Im Nachstehenden sind Auszüge aus Briefen gegeben, von denen wir wünschten, daß sie alle lesen und auch nachempfinden möchten, denn so gefühllos kann kein Herz sein, daß es diesen Schrei der Verzweiflung nicht verstehen sollte.
Skipton, Sonntag den 9. Febr. 1919.
Schöner, frostiger Tag, herrlicher Sonnenschein – und immer sitzt man noch hier, starrt auf den hoch sich anstürmenden Stacheldraht, kommt sich vor wie ein Löwe im Zoologischen, der wütend an den Stäben seines Käfigs rüttelt, ohnmächtig gegen sie anrennt. Nur erst wieder zu Hause sein – frei! Mächtig ist das Sehnen nach der Heimat, dem Inbegriff der Ruhe, des Friedens, des Glückes; frei sich bewegen dürfen ist für mich der Begriff höchster Seligkeit. Lange Monate sitzt man in der Hütte, glotzt die vier Wände an oder rennt wie irrsinnig hin und her, um das Blut etwas in Wallung zu bringen – und verfällt langsam in Blödsinnigkeit – in Wahnsinn. Jeder Hund ist glücklicher wie wir, er weiß nichts Besseres – doch Menschen mit Verstand und Vernunft in einen mit Stacheldraht umzäunten Platz einzusperren, heißt, sie in das dumpfe und öde Nichts zurückstoßen, sie systematisch dem Wahnsinn anheim fallen lassen. Ihr könnt Euch nicht in unsere Stimmung hineinversetzt denken, ganz unmöglich.
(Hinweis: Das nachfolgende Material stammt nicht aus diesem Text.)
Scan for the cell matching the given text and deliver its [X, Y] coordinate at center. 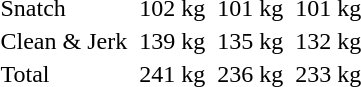
135 kg [250, 41]
139 kg [172, 41]
Search for the cell housing the specified text and yield its [x, y] center coordinate. 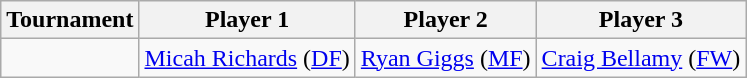
Ryan Giggs (MF) [446, 58]
Player 1 [247, 20]
Player 2 [446, 20]
Tournament [70, 20]
Player 3 [641, 20]
Micah Richards (DF) [247, 58]
Craig Bellamy (FW) [641, 58]
Detect which cell encompasses the target text, then output its [X, Y] center coordinate. 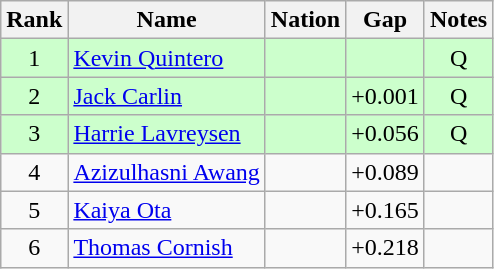
Kevin Quintero [166, 58]
Rank [34, 20]
5 [34, 210]
Nation [305, 20]
3 [34, 134]
4 [34, 172]
+0.165 [386, 210]
Harrie Lavreysen [166, 134]
Name [166, 20]
+0.056 [386, 134]
2 [34, 96]
Thomas Cornish [166, 248]
Gap [386, 20]
+0.218 [386, 248]
Kaiya Ota [166, 210]
Notes [458, 20]
Azizulhasni Awang [166, 172]
1 [34, 58]
+0.089 [386, 172]
+0.001 [386, 96]
Jack Carlin [166, 96]
6 [34, 248]
Output the [x, y] coordinate of the center of the cell containing the given text.  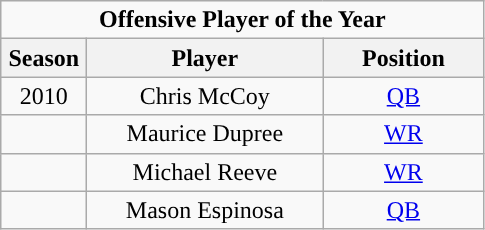
Mason Espinosa [205, 210]
Chris McCoy [205, 96]
Player [205, 58]
2010 [44, 96]
Offensive Player of the Year [242, 20]
Michael Reeve [205, 172]
Maurice Dupree [205, 134]
Position [404, 58]
Season [44, 58]
Pinpoint the cell where the given text exists, returning its (X, Y) midpoint coordinate. 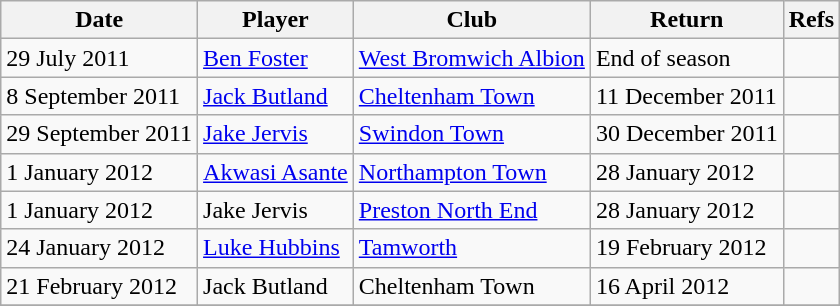
8 September 2011 (100, 96)
Tamworth (472, 248)
Club (472, 20)
Ben Foster (276, 58)
Northampton Town (472, 172)
29 July 2011 (100, 58)
16 April 2012 (686, 286)
Preston North End (472, 210)
19 February 2012 (686, 248)
24 January 2012 (100, 248)
Luke Hubbins (276, 248)
West Bromwich Albion (472, 58)
End of season (686, 58)
21 February 2012 (100, 286)
Akwasi Asante (276, 172)
Return (686, 20)
Player (276, 20)
29 September 2011 (100, 134)
Date (100, 20)
Swindon Town (472, 134)
Refs (811, 20)
11 December 2011 (686, 96)
30 December 2011 (686, 134)
Provide the [x, y] coordinate of the cell's center where the given text is located.  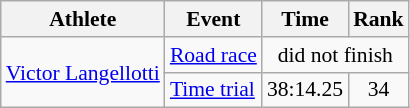
Rank [378, 19]
Event [214, 19]
38:14.25 [305, 90]
34 [378, 90]
did not finish [336, 55]
Time [305, 19]
Time trial [214, 90]
Road race [214, 55]
Victor Langellotti [83, 72]
Athlete [83, 19]
From the cell containing the given text, extract its center point as [X, Y] coordinate. 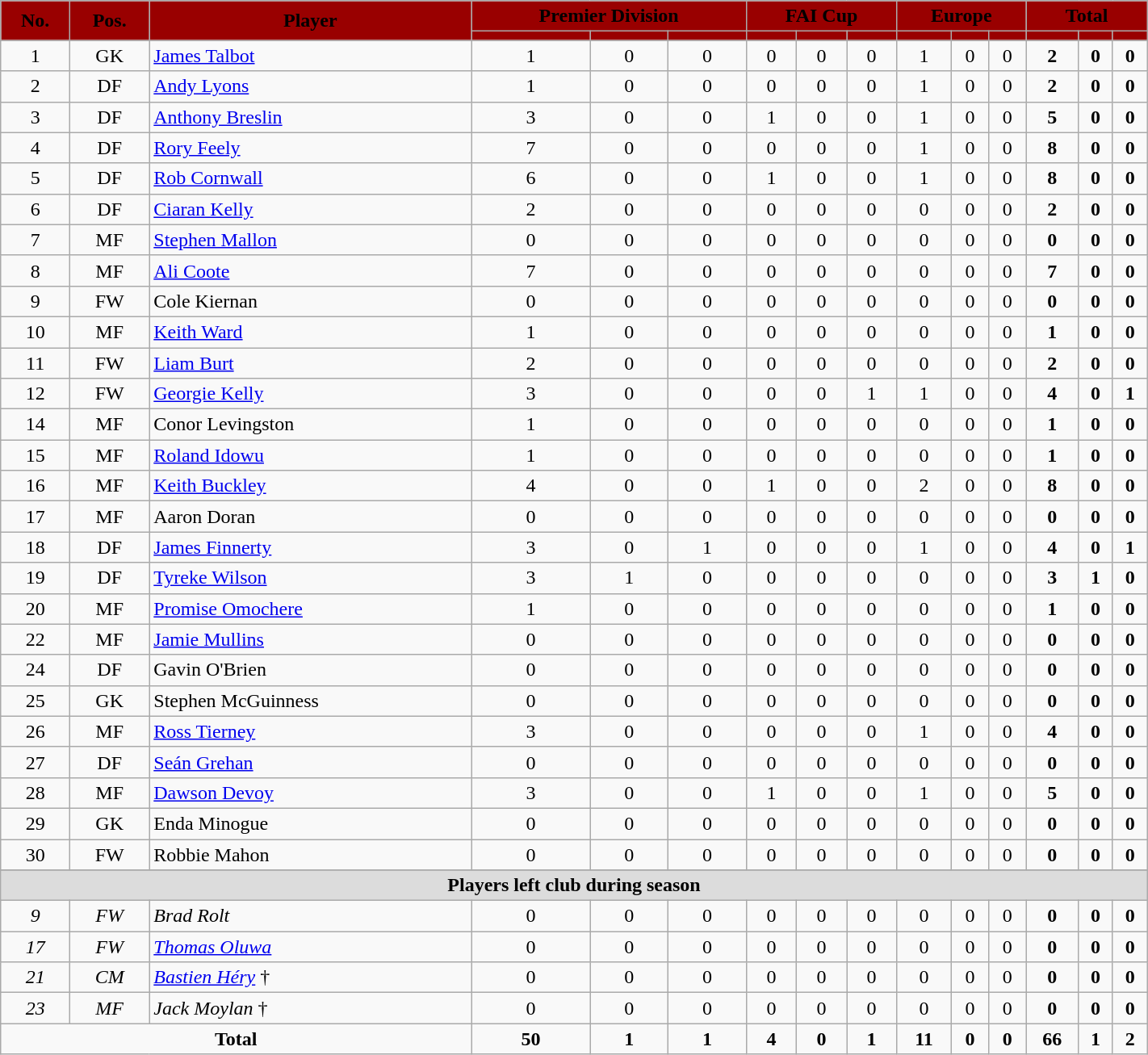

Der Zuchthäusler weiß den Grund seiner Strafe, er weiß auch, in so und so vielen Jahren die Freiheit wieder genießen zu dürfen – und wir – stumpfsinnig leben wir in den Tag hinein, ohne Ziel, ohne Hoffnung, büßend für nichts. Gebrochen an Körper und Geist wankt einstens eine Schar durch die heimatlichen Straßen. Jeder, der uns sieht, flüstert es dem andern zu: „Kriegsgefangene“. Ein langweiliges „Ach so“ wird der Dank unserer Entbehrungen sein. …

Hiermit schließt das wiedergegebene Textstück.